The fetch code uses a ProgressPhase to indicate that it has 4 (6 after
my work) phases before it is complete. After my rework, I could get this
to work fairly well. Such that the size of each phase was reasonable
relative to the amount of work to be done, and the next layer down could
give reasonable information about what was going on.
However, it turns out that after doing the fetch, we then update the
working tree, which itself has another ProgressPhase, completely
unrelated to the first.

Because of UI issues, we really only ever want 2 levels of progress. The
current overall (for the whole command, IMO), and then a nested one for
the current step. It might be possible to have more nested ones, but the
basic premise is that you really should have a global view of what is
going on.

As another example, I wrote a script which recursively copies a bunch of
branches. There I have an overall "I'm on branch X of Y", but then a
narrower "I'm on phase 1/6 for branch 10/20", and then "I'm on revision
20/2000 for phase 1/6 for branch 10/20".

So I'm trying to figure out what sort of layering would really get us to
the point that different sub-units can be mixed together in different
ways. Like pulling into a directory without a working tree won't have a
"update the working tree" phase. Though we could say that it has a
really fast one :)


I'm thinking that it might make sense to have a ProjectPhase which was
at the Command level. Or possibly at the UI level. The number of phases
would be set by the Command, since that could incorporate multiple code
paths that don't know about each other.

Then deeper code could call:

  bzrlib.ui.ui_factory.next_phase('message')

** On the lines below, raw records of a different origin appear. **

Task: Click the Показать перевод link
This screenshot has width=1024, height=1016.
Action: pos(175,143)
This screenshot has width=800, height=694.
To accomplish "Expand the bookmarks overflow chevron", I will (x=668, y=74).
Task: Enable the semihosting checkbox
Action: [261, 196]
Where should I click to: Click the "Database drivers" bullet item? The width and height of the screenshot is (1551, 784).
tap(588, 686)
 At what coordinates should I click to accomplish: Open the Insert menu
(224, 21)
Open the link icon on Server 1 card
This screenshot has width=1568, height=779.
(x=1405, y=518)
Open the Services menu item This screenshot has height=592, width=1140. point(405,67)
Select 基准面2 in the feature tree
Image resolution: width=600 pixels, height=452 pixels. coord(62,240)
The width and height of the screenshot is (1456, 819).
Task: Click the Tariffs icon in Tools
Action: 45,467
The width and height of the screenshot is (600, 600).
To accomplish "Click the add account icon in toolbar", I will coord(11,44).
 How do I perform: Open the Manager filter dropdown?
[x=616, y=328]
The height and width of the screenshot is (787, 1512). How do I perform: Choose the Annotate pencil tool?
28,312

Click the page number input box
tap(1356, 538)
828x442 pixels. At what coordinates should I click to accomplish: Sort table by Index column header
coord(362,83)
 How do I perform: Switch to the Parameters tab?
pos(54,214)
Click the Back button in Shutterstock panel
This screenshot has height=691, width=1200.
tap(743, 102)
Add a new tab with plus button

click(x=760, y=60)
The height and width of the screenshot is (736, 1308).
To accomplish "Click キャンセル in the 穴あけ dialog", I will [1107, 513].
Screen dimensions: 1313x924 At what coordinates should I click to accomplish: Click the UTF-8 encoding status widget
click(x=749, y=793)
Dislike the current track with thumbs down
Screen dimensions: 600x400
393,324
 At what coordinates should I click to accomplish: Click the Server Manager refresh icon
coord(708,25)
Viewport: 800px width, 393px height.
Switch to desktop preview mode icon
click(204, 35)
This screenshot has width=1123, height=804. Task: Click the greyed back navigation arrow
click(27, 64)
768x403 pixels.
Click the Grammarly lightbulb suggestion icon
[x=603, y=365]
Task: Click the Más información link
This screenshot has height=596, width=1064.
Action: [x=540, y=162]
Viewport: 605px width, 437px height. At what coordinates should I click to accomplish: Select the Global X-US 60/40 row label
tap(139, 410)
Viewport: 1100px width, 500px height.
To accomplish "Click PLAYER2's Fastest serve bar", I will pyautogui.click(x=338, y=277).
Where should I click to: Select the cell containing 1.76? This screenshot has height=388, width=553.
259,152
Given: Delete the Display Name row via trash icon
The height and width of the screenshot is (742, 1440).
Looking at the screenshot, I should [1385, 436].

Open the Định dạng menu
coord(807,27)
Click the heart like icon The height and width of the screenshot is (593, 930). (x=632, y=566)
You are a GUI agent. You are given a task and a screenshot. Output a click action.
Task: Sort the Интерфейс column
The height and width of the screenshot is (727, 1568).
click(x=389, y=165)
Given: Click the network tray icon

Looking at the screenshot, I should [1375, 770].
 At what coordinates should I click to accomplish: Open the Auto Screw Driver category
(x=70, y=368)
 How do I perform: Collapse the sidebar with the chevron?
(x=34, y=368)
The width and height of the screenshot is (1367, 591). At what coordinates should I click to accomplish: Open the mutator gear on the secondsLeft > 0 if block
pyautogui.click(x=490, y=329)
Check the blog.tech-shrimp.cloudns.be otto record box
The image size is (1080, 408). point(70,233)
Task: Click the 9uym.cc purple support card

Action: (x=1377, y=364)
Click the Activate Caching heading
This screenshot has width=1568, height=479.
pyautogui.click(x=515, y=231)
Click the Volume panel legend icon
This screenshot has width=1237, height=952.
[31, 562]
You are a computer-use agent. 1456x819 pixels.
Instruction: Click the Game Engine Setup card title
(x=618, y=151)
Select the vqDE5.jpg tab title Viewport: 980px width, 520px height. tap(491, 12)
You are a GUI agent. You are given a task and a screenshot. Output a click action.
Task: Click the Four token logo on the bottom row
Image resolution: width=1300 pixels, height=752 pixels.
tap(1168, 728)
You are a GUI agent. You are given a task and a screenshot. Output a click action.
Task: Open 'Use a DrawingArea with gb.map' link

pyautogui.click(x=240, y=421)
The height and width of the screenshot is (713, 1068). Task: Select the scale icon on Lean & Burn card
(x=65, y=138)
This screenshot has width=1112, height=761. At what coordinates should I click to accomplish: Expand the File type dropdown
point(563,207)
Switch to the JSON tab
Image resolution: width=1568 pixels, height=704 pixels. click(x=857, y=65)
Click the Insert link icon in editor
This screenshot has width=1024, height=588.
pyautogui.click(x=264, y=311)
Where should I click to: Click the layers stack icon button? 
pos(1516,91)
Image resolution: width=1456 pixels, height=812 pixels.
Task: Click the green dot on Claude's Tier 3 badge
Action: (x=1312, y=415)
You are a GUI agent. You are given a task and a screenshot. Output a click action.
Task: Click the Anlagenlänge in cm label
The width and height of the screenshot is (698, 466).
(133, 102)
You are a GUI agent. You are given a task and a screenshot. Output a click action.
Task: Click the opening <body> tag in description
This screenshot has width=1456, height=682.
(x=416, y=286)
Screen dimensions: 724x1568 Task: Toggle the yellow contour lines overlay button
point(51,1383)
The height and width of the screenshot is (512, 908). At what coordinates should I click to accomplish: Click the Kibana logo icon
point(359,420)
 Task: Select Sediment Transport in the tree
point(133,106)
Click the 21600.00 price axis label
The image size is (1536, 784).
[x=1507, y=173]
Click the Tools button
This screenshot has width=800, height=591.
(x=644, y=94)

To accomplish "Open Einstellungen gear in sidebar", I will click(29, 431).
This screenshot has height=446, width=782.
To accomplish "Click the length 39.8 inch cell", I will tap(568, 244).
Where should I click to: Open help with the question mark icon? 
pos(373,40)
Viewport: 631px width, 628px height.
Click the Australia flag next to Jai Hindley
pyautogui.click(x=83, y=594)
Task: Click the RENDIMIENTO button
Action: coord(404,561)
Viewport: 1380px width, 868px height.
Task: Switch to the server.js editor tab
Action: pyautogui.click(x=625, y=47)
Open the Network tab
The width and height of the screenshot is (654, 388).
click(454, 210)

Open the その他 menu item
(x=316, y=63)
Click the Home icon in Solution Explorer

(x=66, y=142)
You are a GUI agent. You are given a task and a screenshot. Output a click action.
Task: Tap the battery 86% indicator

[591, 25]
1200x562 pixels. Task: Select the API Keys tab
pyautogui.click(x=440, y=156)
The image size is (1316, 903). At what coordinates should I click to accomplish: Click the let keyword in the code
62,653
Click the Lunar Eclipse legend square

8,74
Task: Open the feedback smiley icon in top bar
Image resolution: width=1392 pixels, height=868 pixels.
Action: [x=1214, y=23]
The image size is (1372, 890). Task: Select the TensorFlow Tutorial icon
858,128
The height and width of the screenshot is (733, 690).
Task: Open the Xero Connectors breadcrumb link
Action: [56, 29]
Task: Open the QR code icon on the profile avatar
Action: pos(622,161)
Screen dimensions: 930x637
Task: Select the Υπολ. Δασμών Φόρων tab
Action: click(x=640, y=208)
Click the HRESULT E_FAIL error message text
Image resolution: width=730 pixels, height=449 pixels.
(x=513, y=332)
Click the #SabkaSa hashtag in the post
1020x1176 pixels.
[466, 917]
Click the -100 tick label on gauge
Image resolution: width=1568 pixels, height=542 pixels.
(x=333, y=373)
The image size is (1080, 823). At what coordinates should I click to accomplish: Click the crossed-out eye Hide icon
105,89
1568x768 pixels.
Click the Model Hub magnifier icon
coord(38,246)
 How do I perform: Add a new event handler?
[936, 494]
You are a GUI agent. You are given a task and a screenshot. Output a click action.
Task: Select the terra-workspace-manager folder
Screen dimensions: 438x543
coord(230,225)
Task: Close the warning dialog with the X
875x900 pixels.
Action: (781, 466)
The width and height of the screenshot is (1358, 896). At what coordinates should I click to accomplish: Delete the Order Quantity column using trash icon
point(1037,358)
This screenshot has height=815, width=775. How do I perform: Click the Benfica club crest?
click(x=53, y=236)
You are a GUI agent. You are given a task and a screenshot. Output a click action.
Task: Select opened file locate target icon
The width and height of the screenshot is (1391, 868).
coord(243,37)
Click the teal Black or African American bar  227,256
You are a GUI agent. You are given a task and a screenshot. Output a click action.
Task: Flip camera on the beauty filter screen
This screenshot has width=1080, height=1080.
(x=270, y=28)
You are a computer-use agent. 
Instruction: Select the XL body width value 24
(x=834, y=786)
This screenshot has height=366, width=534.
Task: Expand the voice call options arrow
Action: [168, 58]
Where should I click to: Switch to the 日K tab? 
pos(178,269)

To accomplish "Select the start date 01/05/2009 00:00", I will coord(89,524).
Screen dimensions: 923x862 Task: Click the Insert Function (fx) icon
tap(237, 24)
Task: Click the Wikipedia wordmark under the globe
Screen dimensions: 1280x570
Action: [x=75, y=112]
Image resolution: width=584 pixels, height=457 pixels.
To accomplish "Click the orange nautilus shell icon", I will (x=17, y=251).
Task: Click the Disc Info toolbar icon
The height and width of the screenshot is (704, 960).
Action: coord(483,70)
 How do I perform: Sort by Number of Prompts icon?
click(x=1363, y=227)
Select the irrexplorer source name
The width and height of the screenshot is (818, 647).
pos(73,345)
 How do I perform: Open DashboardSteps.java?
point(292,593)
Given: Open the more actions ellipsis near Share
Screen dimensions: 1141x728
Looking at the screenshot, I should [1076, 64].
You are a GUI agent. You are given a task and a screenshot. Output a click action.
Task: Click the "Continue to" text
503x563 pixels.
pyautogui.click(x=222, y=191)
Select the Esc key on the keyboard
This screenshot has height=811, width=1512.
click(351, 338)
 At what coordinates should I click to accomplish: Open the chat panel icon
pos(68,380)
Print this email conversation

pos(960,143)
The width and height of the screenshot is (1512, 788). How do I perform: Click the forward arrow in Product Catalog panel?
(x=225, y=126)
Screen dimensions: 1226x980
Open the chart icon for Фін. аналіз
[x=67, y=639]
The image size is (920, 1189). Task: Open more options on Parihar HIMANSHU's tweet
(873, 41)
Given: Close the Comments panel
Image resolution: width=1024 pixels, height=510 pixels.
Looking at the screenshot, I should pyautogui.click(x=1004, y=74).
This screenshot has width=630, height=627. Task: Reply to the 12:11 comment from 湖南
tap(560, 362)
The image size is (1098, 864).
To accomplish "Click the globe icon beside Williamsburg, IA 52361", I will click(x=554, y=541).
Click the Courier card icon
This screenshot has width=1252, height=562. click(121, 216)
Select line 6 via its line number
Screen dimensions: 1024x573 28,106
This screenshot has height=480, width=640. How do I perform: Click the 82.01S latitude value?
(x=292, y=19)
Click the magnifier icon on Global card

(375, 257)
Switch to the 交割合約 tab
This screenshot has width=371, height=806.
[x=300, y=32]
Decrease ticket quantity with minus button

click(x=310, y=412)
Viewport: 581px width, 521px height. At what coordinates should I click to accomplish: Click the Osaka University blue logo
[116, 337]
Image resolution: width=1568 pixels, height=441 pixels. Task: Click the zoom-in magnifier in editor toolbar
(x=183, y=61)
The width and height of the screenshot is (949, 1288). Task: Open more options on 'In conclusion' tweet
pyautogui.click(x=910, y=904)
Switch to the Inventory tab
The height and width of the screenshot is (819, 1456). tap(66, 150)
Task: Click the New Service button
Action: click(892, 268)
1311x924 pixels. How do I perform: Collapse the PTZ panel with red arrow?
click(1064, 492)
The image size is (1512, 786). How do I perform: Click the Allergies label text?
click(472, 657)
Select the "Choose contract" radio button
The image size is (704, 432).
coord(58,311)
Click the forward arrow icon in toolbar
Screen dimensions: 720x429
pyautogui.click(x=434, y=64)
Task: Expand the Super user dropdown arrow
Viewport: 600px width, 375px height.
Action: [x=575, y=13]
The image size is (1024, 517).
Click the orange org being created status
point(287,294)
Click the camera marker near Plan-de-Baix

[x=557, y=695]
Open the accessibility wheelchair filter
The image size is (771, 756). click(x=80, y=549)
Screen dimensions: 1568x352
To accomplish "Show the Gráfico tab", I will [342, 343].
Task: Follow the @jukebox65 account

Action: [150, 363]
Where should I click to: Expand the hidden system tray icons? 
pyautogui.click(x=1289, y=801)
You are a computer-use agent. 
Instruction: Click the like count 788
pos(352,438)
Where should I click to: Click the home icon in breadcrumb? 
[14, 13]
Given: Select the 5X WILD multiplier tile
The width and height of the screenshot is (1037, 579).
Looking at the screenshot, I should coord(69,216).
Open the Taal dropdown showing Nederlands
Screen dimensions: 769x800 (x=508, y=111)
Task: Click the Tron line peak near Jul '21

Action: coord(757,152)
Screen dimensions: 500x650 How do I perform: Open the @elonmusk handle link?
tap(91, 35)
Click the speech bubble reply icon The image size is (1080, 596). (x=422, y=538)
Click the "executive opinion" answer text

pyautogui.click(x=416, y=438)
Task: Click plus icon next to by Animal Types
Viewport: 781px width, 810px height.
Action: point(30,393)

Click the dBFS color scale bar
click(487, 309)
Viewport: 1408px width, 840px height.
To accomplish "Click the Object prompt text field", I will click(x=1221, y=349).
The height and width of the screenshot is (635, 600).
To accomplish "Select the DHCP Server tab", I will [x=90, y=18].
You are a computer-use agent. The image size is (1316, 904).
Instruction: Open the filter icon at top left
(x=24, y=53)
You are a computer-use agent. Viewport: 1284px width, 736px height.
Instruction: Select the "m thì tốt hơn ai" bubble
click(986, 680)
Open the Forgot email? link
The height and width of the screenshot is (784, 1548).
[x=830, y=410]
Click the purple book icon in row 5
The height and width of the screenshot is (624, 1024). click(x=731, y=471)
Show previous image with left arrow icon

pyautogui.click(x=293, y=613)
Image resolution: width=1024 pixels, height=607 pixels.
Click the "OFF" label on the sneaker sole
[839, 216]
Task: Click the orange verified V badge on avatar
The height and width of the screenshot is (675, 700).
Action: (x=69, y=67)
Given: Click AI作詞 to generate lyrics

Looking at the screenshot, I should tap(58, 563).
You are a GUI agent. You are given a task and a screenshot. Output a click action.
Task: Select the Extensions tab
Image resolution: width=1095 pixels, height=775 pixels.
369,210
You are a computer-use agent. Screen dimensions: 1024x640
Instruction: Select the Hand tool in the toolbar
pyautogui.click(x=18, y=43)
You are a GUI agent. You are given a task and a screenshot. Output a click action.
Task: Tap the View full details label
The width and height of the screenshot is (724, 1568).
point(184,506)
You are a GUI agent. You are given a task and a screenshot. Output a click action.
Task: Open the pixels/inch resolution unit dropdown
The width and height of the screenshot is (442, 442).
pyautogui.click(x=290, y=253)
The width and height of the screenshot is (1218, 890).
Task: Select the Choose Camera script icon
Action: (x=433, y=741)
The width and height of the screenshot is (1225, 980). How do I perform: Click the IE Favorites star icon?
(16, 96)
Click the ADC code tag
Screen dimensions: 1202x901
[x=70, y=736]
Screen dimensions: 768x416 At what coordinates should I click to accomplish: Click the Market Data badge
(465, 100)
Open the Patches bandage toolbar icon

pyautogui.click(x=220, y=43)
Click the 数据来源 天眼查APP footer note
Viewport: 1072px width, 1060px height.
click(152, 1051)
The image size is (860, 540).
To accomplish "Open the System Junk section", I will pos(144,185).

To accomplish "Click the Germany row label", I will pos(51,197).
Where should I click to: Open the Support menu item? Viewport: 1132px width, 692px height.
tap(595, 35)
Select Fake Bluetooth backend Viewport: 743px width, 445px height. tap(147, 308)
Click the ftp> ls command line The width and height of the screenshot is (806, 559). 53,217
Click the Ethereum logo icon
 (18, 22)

This shouldn't cause any errors if it overflows the number of phases.
Though I think we should have an env flag that could do so, to help
developers track down how many phases different commands go through.
Certainly we could always mutter() how many phases we have done.

My other concern, though, is that sometimes the number of phases might
depend on what format is used underneath. (weaves have a slightly
different number of steps for fetching than knits).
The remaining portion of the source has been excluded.